• **Quelle**:
+ + + + + + +

Unsere Lösung als Alternative zu MS 365: Nextcloud + Zimbra + Open Source Tools
Wir entschieden uns für eine „managed“ Nextcloud bei einem deutschen Anbieter – mit Talk (für Chat & Video), Files (für Dateiablage & Sharing), Collabora Online (für Office) und Kollektive (für unser Wiki). Ergänzt wurde das Setup übergangsweise durch IMAP-Postfächer bei unserem Hoster und später Zimbra als Groupware-Komponente für E‑Mail, Kalender und Kontakte. Natürlich mit vorgeschaltetem Security-Gateway und Verschlüsselungsserver. Auch Notizen (Joplin), Aufgaben (Kanban-Modul in Nextcloud) und Prozessbearbeitung und Visualisierung (draw.io) fanden Platz in unserer neuen Umgebung.
Tipp: Kombiniert gezielt – nicht alles muss aus einem Guss sein. Unterschiedliche Tools für unterschiedliche Zwecke sind kein Makel, sondern ein strategischer Vorteil.

+ + + + + + +

• **Vorliegende Zeilen**:
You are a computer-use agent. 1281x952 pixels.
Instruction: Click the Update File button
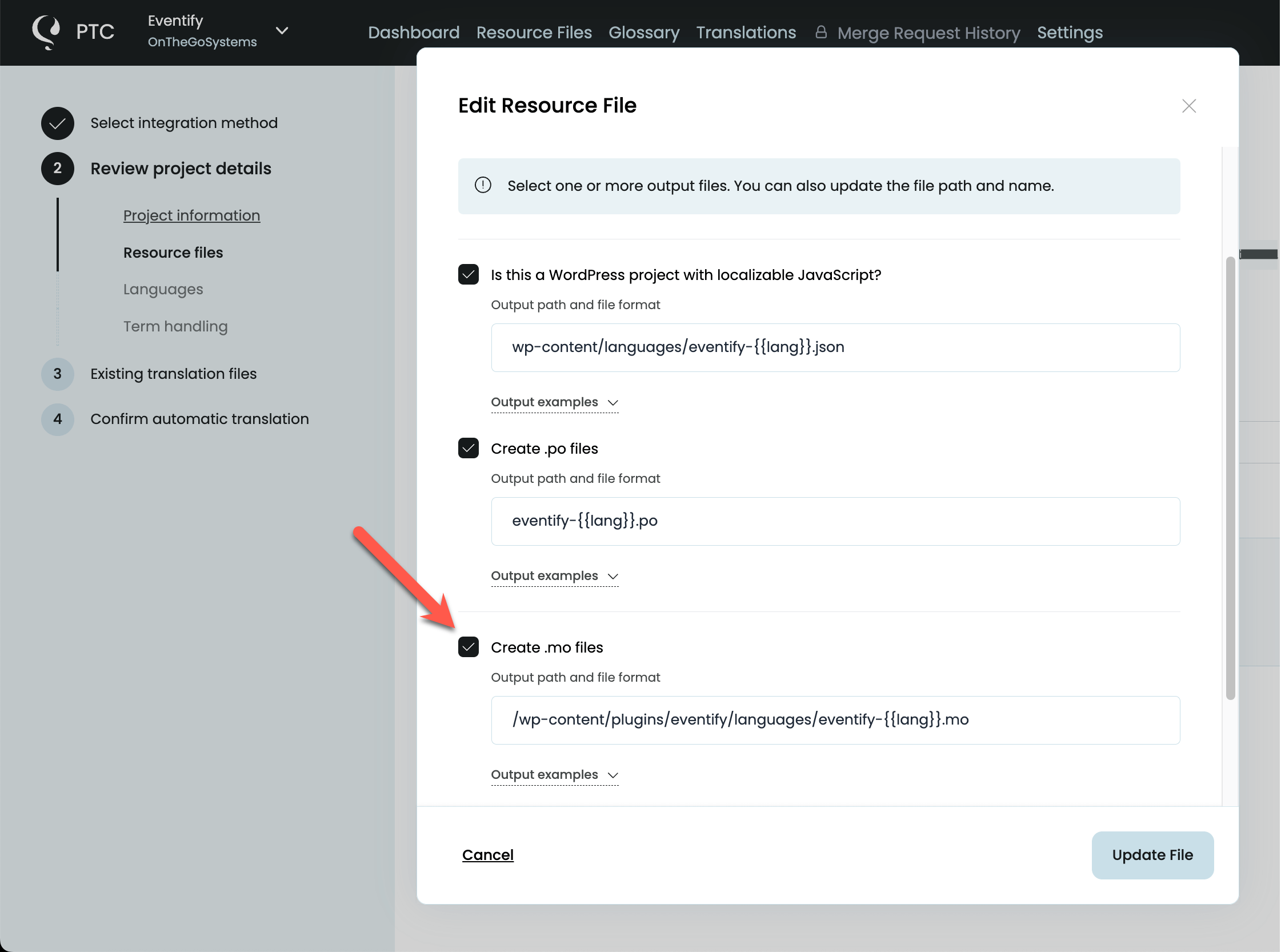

+ + + + + + +

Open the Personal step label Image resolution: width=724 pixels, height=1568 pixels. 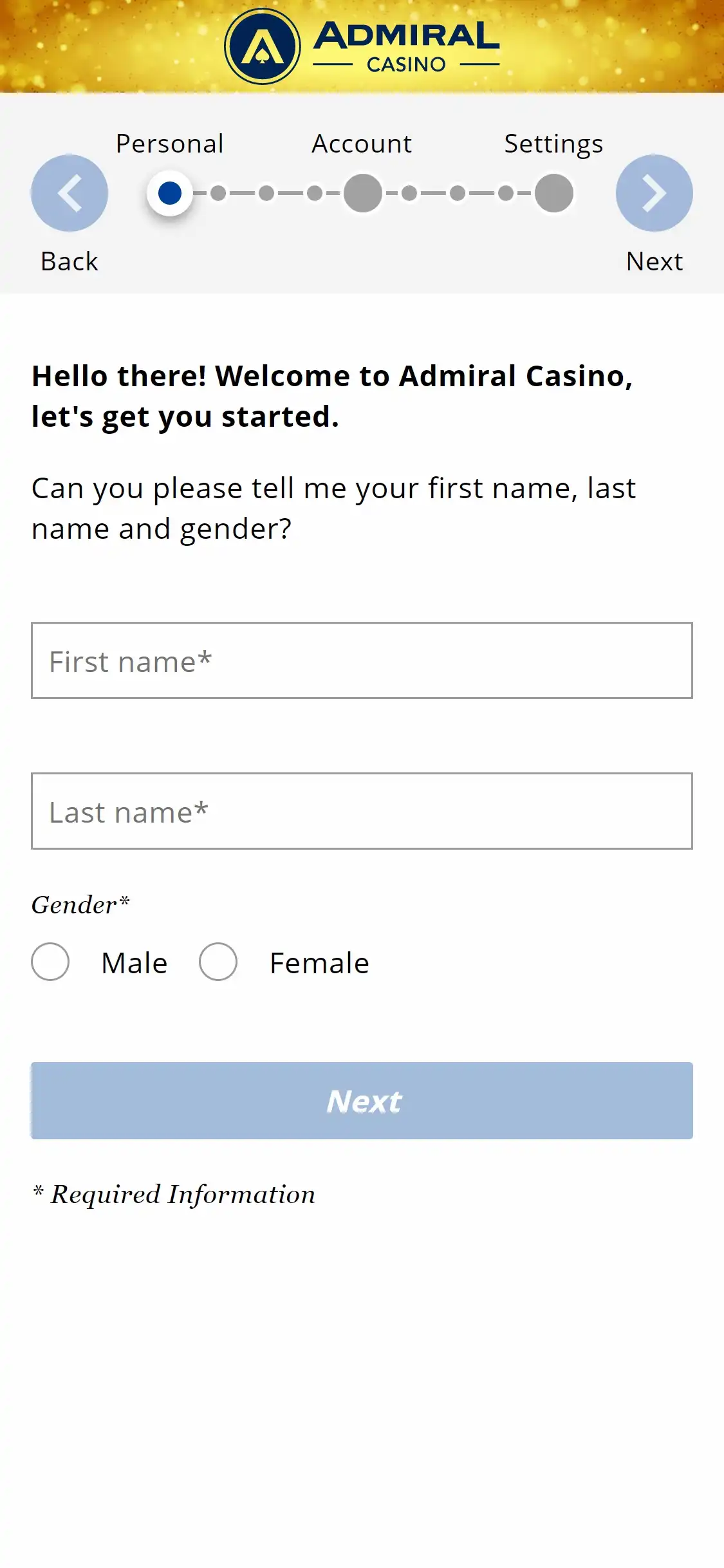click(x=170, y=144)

+ + + + + + +

• **Zu erledigen**:
1. Nenne alle Bereiche, für die Zimbra laut dem Text über die Alternative zu MS 365 als Groupware-Komponente eingesetzt wurde.
2. Tausche im Text über die Alternative zu MS 365 im Abschnitt von „Unsere Lösung als“ bis einschließlich „ein strategischer Vorteil.“ das Wort „Tools“ gegen „Werkzeuge“ aus und gib den Abschnitt wieder.
3. Setze den Text über die Alternative zu MS 365 nach seinem letzten Satz fort.

• **Die Antworten**:
1. E-Mail, Kalender und Kontakte

2.
Unsere Lösung als Alternative zu MS 365: Nextcloud + Zimbra + Open Source Werkzeuge
Wir entschieden uns für eine „managed“ Nextcloud bei einem deutschen Anbieter – mit Talk (für Chat & Video), Files (für Dateiablage & Sharing), Collabora Online (für Office) und Kollektive (für unser Wiki). Ergänzt wurde das Setup übergangsweise durch IMAP-Postfächer bei unserem Hoster und später Zimbra als Groupware-Komponente für E‑Mail, Kalender und Kontakte. Natürlich mit vorgeschaltetem Security-Gateway und Verschlüsselungsserver. Auch Notizen (Joplin), Aufgaben (Kanban-Modul in Nextcloud) und Prozessbearbeitung und Visualisierung (draw.io) fanden Platz in unserer neuen Umgebung.
Tipp: Kombiniert gezielt – nicht alles muss aus einem Guss sein. Unterschiedliche Werkzeuge für unterschiedliche Zwecke sind kein Makel, sondern ein strategischer Vorteil.

3.
Migration: In drei Phasen zur digitalen Souveränität
Wir haben unsere Migration bewusst in drei klar strukturierte Phasen unterteilt – nicht weil wir besonders bürokratisch sind, sondern weil Planbarkeit gegen Panik hilft. Und seien wir ehrlich: Ein chaotischer IT-Wechsel ist schlimmer als Montagmorgen mit Excel und Kaffee ohne Koffein.
Phase 1: Analyse und Testmigration
- Nutzerbedarfe erfassen (wer nutzt was, wofür?)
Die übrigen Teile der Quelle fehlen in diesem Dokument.